Start of Block

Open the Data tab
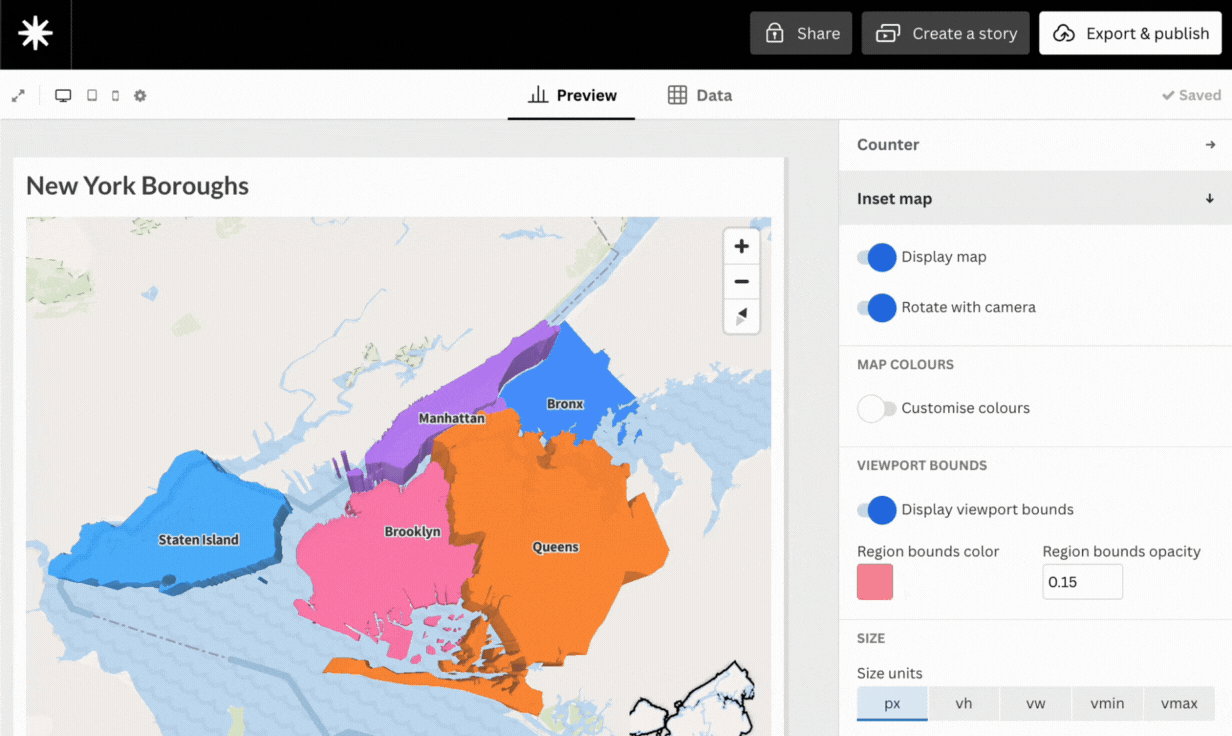 coord(700,95)
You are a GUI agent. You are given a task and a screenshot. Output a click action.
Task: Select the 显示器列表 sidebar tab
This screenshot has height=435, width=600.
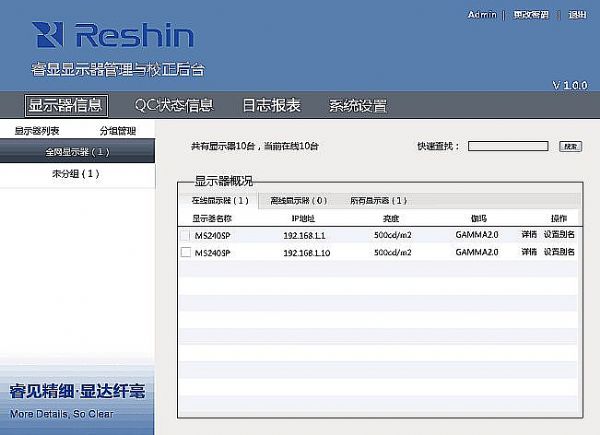tap(37, 131)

End of Block

TASK DESCRIPTION
Write out the whole listing verbatim, images excluded.

WRITTEN ANSWER
Open the Data tab
 coord(700,95)
You are a GUI agent. You are given a task and a screenshot. Output a click action.
Task: Select the 显示器列表 sidebar tab
This screenshot has height=435, width=600.
tap(37, 131)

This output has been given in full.